If you can, go to a shop and put a few reels on a rod and see how much the different materials in the body/frame can flex. You will see a big difference between carbon, magnesium and aluminium frames.


----------



## Chamelion (Jan 14, 2011)

ohagas said:


> I've had both, and no, they're not $100 better.
> Better, yes.
> It's a case of 'diminishing marginal utility' wihen buying expensive reels.
> Opposite to drinking schooners.


I respectfully disagree. The Ci4's are lighter and smoother and that sealed drag which the symetre lacks is handy from a yak. I would rate them as twice the reel... Now the Steez I own (because I got it cheap), I wouldn't call it worth three times as much as a ci4 or six to seven times as much as a symetre. In my own opinion diminishing returns don't kick in until about the $250-$300 mark on lighter gear.


----------



## RackRaider (Nov 10, 2010)

If its in the 4000 I'd get the old Stradic and if your looking for a smaller reel the Stradic Ci4


----------



## Davey G (Jan 15, 2006)

just thought I'd throw another curveball at ya. Shimano also make some very good reels that sit between the Symetre and Stradic in terms of features. I got a 4000 size Saros which I'm using as my 'mid-heavy' reel (running 20lb braid). Its a really 'solid' feeling reel, perhaps a bit heavier than the Symetre/Stradic. I bought it from Motackle mid last year at around $140 http://www.shimanofish.com.au/publish/c ... saros.html.

The Stradic F1 at around $180 is a bloody good option though - the gearing/handles etc are more refined than the Symetre and below. Any of the above will do the job nicely though.


----------



## fishsmith (Mar 19, 2008)

ohagas said:


> I've had both, and no, they're not $100 better.
> Better, yes.
> It's a case of 'diminishing marginal utility' wihen buying expensive reels.
> Opposite to drinking schooners.


I own both and would agree its the best quality reel i own and $100 cheaper.


----------



## MrX (Feb 7, 2008)

> "My poor Symetre 4000fj, afer 4 long years of kayak fishing abuse - appears ready to bite the dust.
> I am really tossing up between just getting another (its been the most reliable reel I've ever had) and upgrading to a stradic ci4.
> So question to those that have had both. Is the stratic $100 better than a Symetre in your eyes?"


No brainer for me, Ken. I bought a Symetre 4000fj a couple of years ago on special from Kmart for about $75 - when I was a cheapskate, and had a bad habit of dunking and losing gear. I've bought more expensive reels since (including a little stradic), but grew to love the symetre. Rarely take the yak out without it - it's caught hundreds of rats, and even a few keeper kings (away from structure). It was a dream handling a 74cm aussie salmon. It's been dunked, including being yanked out of a holder and fighting a king underwater from the leash.
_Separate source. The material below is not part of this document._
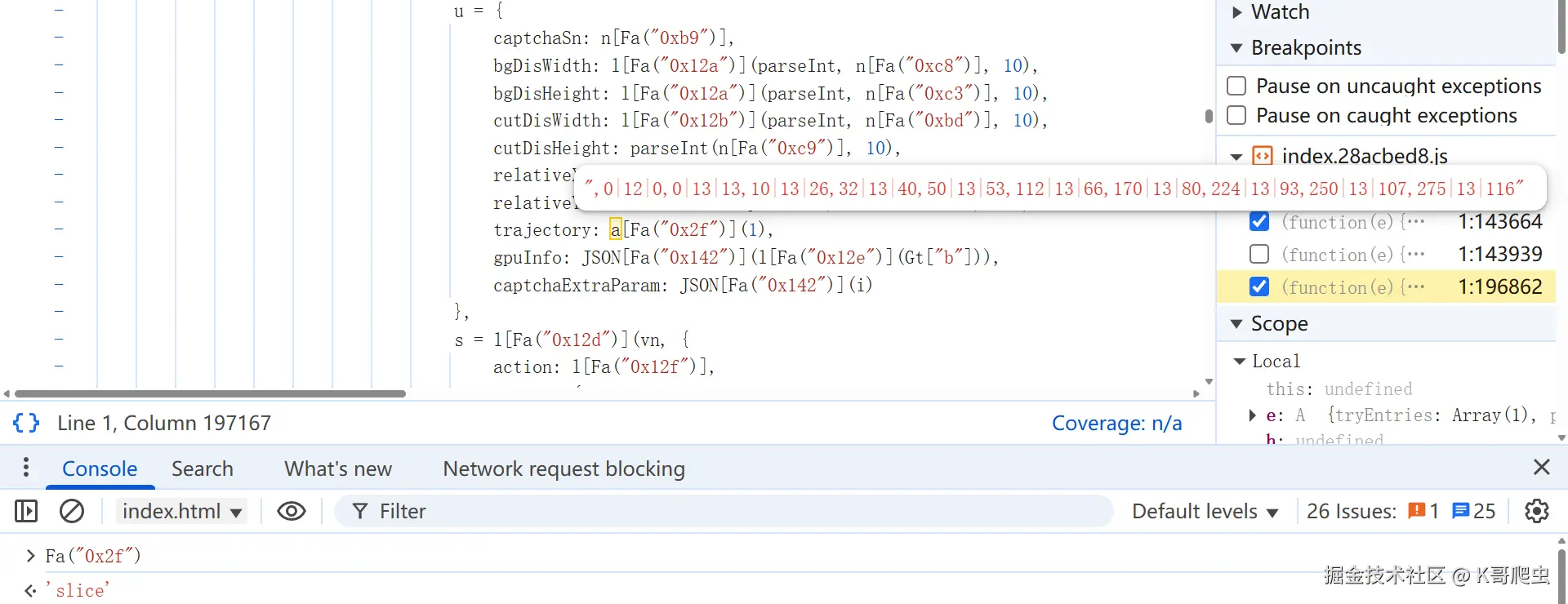The width and height of the screenshot is (1568, 604).
Task: Enable the breakpoint at 1:143939
Action: [x=1259, y=254]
Even after orrible yak abuse it still casts well, feels nice, smooth drag. Never serviced it, just a regular fresh water rinse and spay of inox, it just seems to get better. If it ever it grinds to a halt, it will be replaced by another Kmart special Symetre 4000fj.

I wouldn't have clue about all that line propulsion, fluid drive, floating shaft, super stopper, gazillion gold plated bearings, BS. I just like how it feels in the hand.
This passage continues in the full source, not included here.